▸ **WHAT YOU HAVE TO DO**
Take the lines below beginning at the line that has "Where should I click to: Focus" and stopping after the line that has "Task: Expand the peripherals folder arrow", and print them exactly as they are, with no other lines.

******

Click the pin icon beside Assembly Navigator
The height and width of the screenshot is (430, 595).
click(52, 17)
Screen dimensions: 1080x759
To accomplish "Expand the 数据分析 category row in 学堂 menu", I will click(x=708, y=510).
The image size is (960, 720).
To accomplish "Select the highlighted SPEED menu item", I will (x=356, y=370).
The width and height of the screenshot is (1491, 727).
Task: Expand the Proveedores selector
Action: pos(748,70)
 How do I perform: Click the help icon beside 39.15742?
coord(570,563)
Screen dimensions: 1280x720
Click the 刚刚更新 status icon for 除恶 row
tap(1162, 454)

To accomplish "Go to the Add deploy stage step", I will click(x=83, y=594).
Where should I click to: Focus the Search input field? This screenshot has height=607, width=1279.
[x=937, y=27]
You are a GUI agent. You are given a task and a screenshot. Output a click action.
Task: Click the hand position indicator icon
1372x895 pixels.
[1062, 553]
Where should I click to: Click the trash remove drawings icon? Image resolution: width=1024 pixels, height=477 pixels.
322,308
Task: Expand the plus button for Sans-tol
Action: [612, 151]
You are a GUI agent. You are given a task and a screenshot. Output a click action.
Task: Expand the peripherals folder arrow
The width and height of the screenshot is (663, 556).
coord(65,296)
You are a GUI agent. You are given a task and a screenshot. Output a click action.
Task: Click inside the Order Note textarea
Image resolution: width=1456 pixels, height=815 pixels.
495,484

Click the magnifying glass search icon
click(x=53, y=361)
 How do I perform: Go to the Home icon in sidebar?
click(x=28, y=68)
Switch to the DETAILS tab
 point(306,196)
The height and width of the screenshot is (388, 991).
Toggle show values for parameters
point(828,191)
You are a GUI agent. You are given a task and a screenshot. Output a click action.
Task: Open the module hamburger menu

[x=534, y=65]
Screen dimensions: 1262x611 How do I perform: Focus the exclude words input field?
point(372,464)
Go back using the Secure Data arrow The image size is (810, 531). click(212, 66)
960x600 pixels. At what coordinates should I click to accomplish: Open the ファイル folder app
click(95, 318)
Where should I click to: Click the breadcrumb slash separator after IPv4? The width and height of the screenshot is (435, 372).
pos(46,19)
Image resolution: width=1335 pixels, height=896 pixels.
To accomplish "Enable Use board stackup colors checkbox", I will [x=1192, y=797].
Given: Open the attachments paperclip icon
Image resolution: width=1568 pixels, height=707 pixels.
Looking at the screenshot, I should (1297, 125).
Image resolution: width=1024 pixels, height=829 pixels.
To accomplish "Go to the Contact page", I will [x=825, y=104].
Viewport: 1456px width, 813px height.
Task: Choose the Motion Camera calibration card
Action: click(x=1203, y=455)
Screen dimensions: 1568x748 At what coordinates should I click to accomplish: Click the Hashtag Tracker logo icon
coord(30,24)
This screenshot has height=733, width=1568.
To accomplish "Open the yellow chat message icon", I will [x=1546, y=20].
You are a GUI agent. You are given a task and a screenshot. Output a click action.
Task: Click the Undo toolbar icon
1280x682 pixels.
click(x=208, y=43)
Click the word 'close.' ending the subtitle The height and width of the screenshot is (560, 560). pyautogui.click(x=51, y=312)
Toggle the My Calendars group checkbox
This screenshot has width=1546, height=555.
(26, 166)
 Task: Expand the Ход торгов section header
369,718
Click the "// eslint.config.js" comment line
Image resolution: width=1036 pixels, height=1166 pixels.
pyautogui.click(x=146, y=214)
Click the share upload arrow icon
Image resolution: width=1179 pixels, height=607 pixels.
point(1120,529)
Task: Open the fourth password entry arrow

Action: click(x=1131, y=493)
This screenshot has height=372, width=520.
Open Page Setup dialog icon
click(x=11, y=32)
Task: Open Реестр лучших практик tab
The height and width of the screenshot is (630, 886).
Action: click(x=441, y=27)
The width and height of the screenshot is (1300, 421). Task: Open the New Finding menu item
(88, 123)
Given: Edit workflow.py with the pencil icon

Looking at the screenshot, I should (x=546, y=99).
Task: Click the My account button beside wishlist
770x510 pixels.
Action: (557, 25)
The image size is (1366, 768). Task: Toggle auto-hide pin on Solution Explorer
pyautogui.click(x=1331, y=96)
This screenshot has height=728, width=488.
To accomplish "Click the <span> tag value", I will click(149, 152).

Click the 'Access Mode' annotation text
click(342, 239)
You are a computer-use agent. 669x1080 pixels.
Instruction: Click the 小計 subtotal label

******

▸ **OUTPUT OF THE TASK**
Where should I click to: Focus the Search input field? This screenshot has height=607, width=1279.
[x=937, y=27]
You are a GUI agent. You are given a task and a screenshot. Output a click action.
Task: Click the hand position indicator icon
1372x895 pixels.
[1062, 553]
Where should I click to: Click the trash remove drawings icon? Image resolution: width=1024 pixels, height=477 pixels.
322,308
Task: Expand the plus button for Sans-tol
Action: [612, 151]
You are a GUI agent. You are given a task and a screenshot. Output a click action.
Task: Expand the peripherals folder arrow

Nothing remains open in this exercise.